- Records to use:
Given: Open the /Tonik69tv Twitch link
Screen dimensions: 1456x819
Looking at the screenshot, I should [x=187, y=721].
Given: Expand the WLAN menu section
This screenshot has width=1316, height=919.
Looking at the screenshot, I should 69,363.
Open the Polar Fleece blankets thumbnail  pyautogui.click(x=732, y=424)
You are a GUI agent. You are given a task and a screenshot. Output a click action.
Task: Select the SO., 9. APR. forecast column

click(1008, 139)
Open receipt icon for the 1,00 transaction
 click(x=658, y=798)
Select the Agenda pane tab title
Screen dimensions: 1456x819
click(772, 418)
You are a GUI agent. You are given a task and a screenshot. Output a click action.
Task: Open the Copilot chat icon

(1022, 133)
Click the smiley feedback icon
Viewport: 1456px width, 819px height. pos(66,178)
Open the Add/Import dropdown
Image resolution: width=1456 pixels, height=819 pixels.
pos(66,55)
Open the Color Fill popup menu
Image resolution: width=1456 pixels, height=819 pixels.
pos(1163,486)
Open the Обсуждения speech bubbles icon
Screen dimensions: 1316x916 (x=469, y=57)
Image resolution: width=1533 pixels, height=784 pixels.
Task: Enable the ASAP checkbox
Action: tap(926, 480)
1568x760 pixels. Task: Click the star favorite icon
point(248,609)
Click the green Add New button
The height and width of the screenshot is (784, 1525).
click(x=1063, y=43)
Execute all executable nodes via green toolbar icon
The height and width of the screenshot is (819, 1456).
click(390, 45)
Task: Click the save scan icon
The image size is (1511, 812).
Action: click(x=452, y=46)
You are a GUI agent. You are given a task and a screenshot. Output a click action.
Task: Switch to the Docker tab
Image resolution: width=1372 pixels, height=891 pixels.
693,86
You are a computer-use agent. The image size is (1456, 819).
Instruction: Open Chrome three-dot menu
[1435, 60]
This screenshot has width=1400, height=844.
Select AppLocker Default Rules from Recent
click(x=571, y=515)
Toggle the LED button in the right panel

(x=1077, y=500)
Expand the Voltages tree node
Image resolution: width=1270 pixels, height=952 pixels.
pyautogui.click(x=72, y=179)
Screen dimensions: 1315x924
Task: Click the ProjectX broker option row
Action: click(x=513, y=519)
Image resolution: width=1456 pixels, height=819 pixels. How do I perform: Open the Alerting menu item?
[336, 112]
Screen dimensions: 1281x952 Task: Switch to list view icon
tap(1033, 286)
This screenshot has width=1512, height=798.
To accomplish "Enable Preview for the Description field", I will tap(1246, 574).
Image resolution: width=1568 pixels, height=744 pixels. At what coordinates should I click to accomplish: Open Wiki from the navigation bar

- Your goal: Working from the material above, retype it in its entirety without change.

- Result below:
Given: Open the /Tonik69tv Twitch link
Screen dimensions: 1456x819
Looking at the screenshot, I should [x=187, y=721].
Given: Expand the WLAN menu section
This screenshot has width=1316, height=919.
Looking at the screenshot, I should 69,363.
Open the Polar Fleece blankets thumbnail  pyautogui.click(x=732, y=424)
You are a GUI agent. You are given a task and a screenshot. Output a click action.
Task: Select the SO., 9. APR. forecast column

click(1008, 139)
Open receipt icon for the 1,00 transaction
 click(x=658, y=798)
Select the Agenda pane tab title
Screen dimensions: 1456x819
click(772, 418)
You are a GUI agent. You are given a task and a screenshot. Output a click action.
Task: Open the Copilot chat icon

(1022, 133)
Click the smiley feedback icon
Viewport: 1456px width, 819px height. pos(66,178)
Open the Add/Import dropdown
Image resolution: width=1456 pixels, height=819 pixels.
pos(66,55)
Open the Color Fill popup menu
Image resolution: width=1456 pixels, height=819 pixels.
pos(1163,486)
Open the Обсуждения speech bubbles icon
Screen dimensions: 1316x916 (x=469, y=57)
Image resolution: width=1533 pixels, height=784 pixels.
Task: Enable the ASAP checkbox
Action: tap(926, 480)
1568x760 pixels. Task: Click the star favorite icon
point(248,609)
Click the green Add New button
The height and width of the screenshot is (784, 1525).
click(x=1063, y=43)
Execute all executable nodes via green toolbar icon
The height and width of the screenshot is (819, 1456).
click(390, 45)
Task: Click the save scan icon
The image size is (1511, 812).
Action: click(x=452, y=46)
You are a GUI agent. You are given a task and a screenshot. Output a click action.
Task: Switch to the Docker tab
Image resolution: width=1372 pixels, height=891 pixels.
693,86
You are a computer-use agent. The image size is (1456, 819).
Instruction: Open Chrome three-dot menu
[1435, 60]
This screenshot has width=1400, height=844.
Select AppLocker Default Rules from Recent
click(x=571, y=515)
Toggle the LED button in the right panel

(x=1077, y=500)
Expand the Voltages tree node
Image resolution: width=1270 pixels, height=952 pixels.
pyautogui.click(x=72, y=179)
Screen dimensions: 1315x924
Task: Click the ProjectX broker option row
Action: click(x=513, y=519)
Image resolution: width=1456 pixels, height=819 pixels. How do I perform: Open the Alerting menu item?
[336, 112]
Screen dimensions: 1281x952 Task: Switch to list view icon
tap(1033, 286)
This screenshot has width=1512, height=798.
To accomplish "Enable Preview for the Description field", I will tap(1246, 574).
Image resolution: width=1568 pixels, height=744 pixels. At what coordinates should I click to accomplish: Open Wiki from the navigation bar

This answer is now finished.